● What to do: Locate each row below that contains the word "button", and copy every such row in full.

------------------------------------------------

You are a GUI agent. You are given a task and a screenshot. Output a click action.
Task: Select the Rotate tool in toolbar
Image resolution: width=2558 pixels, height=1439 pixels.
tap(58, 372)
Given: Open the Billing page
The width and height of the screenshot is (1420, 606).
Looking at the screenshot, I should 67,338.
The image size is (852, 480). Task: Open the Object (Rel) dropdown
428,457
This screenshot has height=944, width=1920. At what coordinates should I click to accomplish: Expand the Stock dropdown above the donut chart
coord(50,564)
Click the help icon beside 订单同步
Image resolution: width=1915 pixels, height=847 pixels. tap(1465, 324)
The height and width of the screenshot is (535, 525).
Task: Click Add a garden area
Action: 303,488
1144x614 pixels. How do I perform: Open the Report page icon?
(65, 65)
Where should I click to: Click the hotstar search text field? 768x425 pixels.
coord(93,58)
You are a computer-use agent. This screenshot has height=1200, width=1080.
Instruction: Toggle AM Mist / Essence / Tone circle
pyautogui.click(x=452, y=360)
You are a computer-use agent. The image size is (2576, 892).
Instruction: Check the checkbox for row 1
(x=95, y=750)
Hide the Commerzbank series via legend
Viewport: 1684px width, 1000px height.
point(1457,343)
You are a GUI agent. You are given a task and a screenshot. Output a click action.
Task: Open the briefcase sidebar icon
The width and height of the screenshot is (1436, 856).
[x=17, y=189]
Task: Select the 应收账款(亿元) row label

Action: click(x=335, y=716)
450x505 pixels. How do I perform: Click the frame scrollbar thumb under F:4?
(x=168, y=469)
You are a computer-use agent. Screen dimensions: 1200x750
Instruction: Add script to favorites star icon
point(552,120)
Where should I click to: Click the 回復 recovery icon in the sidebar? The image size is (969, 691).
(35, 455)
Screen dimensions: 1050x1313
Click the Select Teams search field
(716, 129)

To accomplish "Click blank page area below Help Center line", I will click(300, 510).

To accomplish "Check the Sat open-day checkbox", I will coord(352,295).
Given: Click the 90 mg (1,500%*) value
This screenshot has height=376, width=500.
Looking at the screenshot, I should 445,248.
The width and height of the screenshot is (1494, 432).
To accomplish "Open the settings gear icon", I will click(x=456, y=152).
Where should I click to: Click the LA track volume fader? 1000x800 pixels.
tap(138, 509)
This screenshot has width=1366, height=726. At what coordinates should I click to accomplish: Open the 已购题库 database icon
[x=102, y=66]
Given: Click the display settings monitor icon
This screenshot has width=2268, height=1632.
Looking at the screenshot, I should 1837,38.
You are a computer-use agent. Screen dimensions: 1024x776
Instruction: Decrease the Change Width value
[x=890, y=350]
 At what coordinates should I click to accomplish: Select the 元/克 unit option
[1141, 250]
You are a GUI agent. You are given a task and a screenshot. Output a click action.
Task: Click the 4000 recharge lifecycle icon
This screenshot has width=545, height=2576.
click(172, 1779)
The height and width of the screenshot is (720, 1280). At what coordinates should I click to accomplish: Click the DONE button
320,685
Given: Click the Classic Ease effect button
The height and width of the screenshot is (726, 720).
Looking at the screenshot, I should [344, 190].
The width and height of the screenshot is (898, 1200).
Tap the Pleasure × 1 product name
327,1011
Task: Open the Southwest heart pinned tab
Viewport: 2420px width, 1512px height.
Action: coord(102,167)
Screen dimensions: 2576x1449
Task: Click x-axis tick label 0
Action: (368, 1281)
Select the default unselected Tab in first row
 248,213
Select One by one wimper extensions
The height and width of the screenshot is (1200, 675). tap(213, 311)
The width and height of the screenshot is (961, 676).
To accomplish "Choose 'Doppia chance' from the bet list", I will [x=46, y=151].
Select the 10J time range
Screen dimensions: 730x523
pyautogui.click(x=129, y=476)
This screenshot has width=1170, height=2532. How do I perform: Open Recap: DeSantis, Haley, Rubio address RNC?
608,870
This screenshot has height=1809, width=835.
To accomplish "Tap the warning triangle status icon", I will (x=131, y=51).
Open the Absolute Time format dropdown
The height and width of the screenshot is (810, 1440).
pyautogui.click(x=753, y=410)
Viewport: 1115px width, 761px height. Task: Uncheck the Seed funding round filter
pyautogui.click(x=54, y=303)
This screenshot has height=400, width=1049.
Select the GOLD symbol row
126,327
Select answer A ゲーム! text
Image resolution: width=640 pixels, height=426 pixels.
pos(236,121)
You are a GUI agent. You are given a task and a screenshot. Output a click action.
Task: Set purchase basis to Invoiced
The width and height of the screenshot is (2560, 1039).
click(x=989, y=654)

------------------------------------------------

● Response to this task:
The height and width of the screenshot is (720, 1280). At what coordinates should I click to accomplish: Click the DONE button
Given: Click the Classic Ease effect button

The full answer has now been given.